At best, comparisons with abstention levels in other countries are not useful in interpreting what happened in Nicaragua in November 2000, and when made by Nicaraguan politicians—"Only half the population votes in the United States"—they are manipulative per se. Each country has its own electoral legislation, its own accrediting system, its own electoral and political system. Above all, each country has a specific territory and political culture. We need a detailed understanding of every element at play in our country. Nicaragua is a democracy that is as fragile as it is young. And curiously enough it is in that very context that Nicaraguans have assigned so much importance to elections, having verified that they are one of the most effective mechanisms of change in these past 11 years.

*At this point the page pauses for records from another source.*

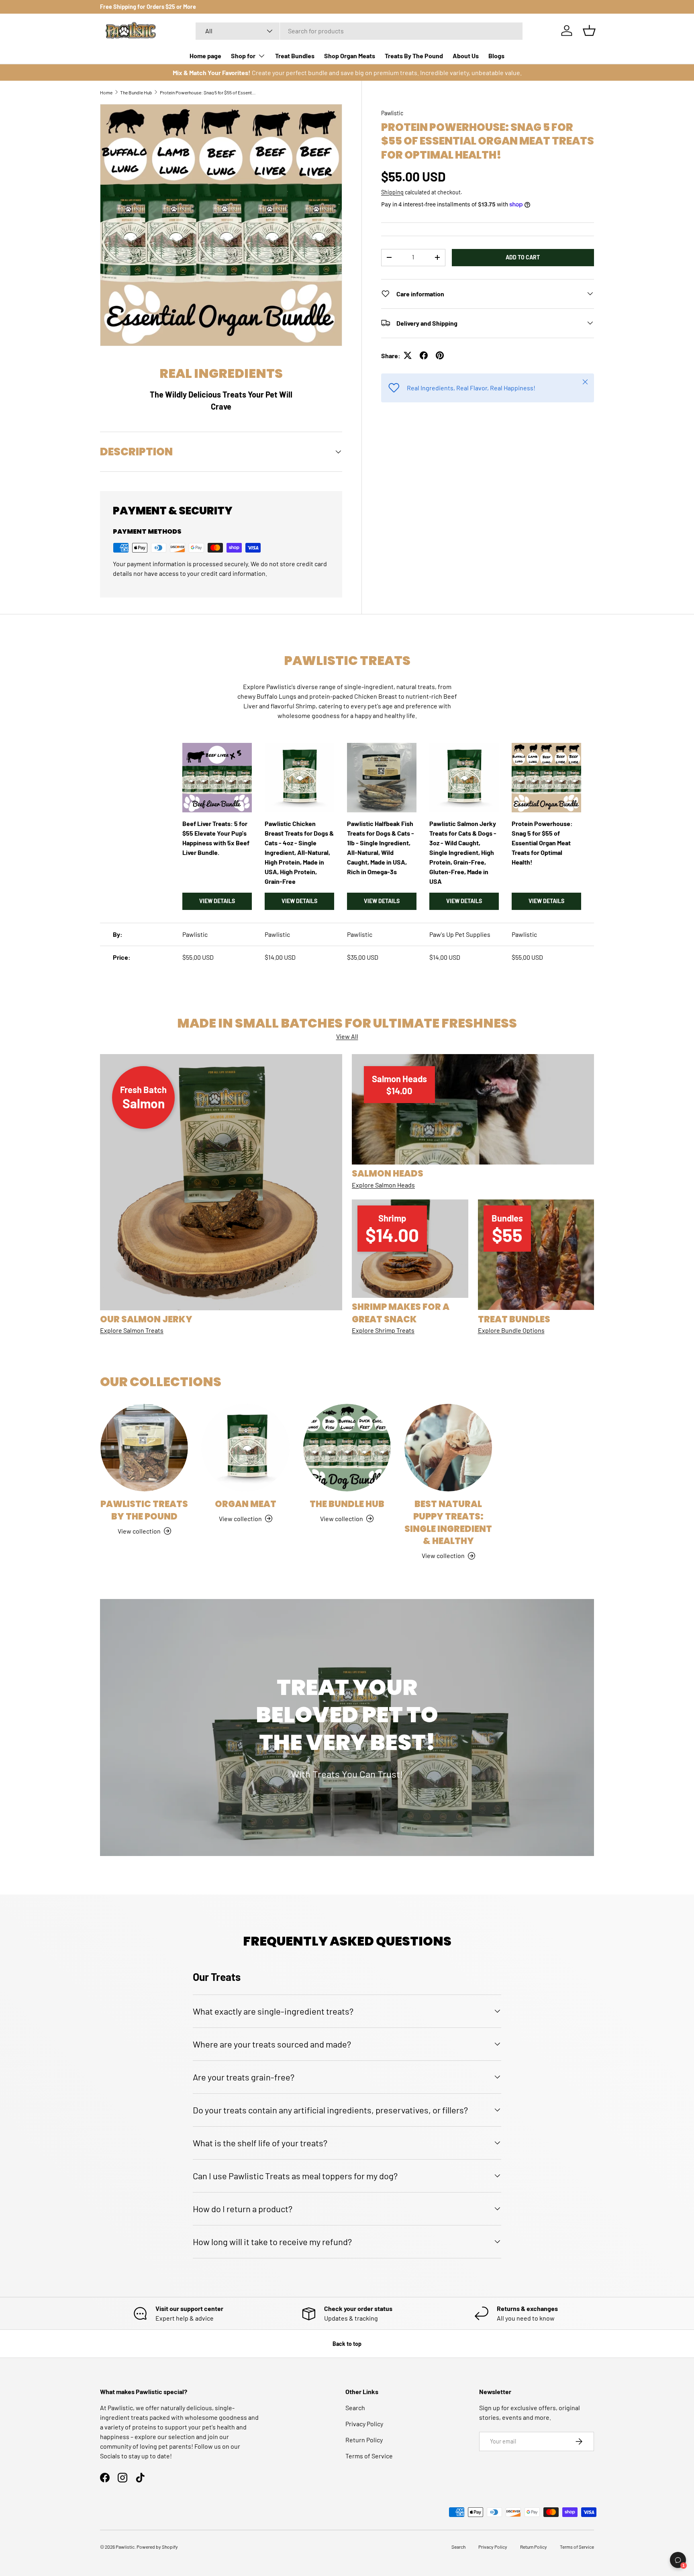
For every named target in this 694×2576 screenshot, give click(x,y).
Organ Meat (245, 1504)
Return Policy (364, 2439)
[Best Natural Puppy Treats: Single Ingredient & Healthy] (448, 1447)
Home (106, 92)
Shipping (392, 191)
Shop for (243, 55)
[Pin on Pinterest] (440, 355)
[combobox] (359, 30)
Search (355, 2407)
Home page (205, 55)
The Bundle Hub (136, 92)
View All (347, 1036)
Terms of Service (369, 2456)
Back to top (347, 2343)
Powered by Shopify (157, 2546)
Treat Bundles (294, 55)
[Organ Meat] (245, 1447)
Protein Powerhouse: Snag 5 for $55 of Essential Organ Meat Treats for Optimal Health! (208, 92)
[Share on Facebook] (424, 355)
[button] (589, 30)
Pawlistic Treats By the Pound (144, 1510)
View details (217, 900)
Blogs (496, 55)
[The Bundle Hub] (347, 1447)
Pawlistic (392, 113)
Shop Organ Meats (349, 55)
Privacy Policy (364, 2423)
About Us (466, 55)
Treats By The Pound (414, 55)
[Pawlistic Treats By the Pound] (144, 1447)
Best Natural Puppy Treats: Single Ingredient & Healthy (448, 1522)
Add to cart (523, 256)
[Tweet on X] (408, 355)
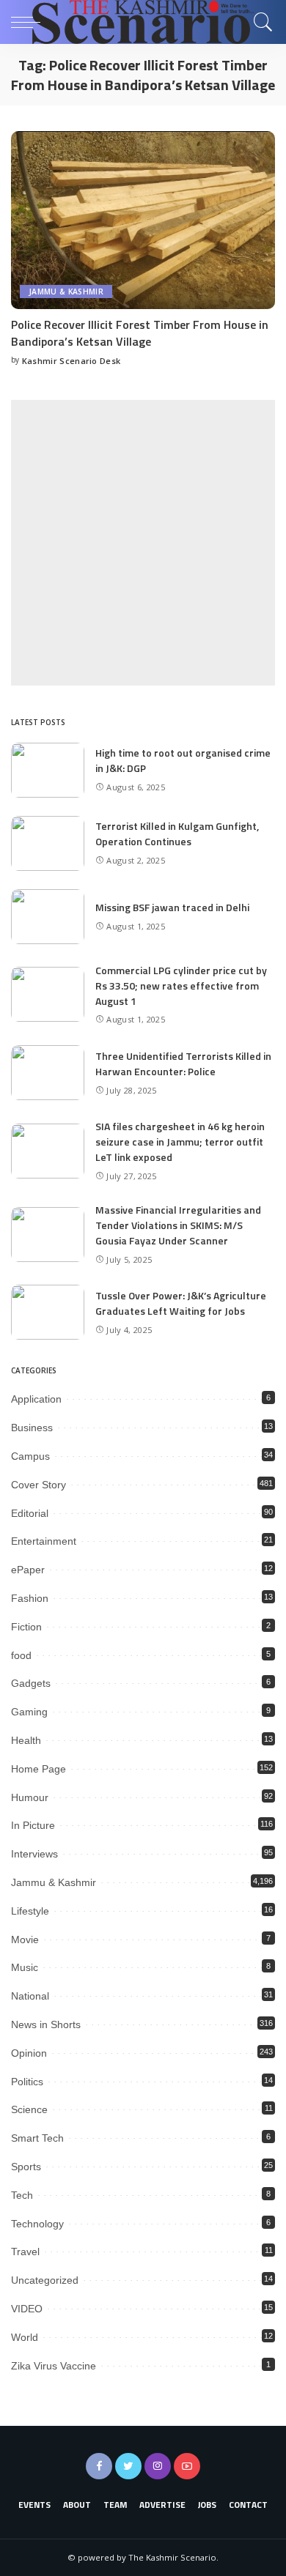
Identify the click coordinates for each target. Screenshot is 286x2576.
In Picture (33, 1825)
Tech (22, 2195)
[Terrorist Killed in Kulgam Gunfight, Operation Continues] (47, 843)
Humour (29, 1797)
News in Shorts (46, 2024)
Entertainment (43, 1541)
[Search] (259, 22)
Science (29, 2109)
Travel (25, 2251)
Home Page (38, 1769)
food (21, 1655)
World (24, 2337)
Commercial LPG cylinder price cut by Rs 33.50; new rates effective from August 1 (181, 985)
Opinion (29, 2053)
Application (36, 1399)
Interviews (34, 1854)
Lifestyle (30, 1911)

Looking for just one explanation of our complex reality places a negative limitation on our way of thinking, because it facilitates and justifies thinking less. The administrative and technical efforts made by the electoral authorities to conclude the ID/voting card process and bring the voting rolls up to date before the national elections this year have been laudable. In contrast, aspects related to distrust and apathy towards politicians and the political system have barely been addressed, and may even have worsened over the course of this year.

Whatever its causes, the politicians running for national office in this year’s election have minimized last year’s high abstention rates, brandishing different arguments to justify them: "This level of abstention is normal," "If they don’t want to participate, then too bad!" These are simply ways to turn one’s back on themes linked to the construction and consolidation of democracy. In electoral ills, as in any others, therapy begins by analyzing the symptoms so that the treatment can be as thoroughgoing and complex as merited.

Abstention is a statement

Rather than assuming that the municipal elections were unimportant in voters’ eyes, they could instructively be interpreted as very important, however paradoxical it may sound. They offered the citizenry the opportunity to demonstrate its displeasure with the whole system, with the lack of credibility affecting not only politicians both in and out of office, but also the political and institutional system itself. And one could argue that voters indeed sent a clear message by staying away from the polling stations in droves: one of disagreement, discontent and distrust. Is there still time to hear that messages?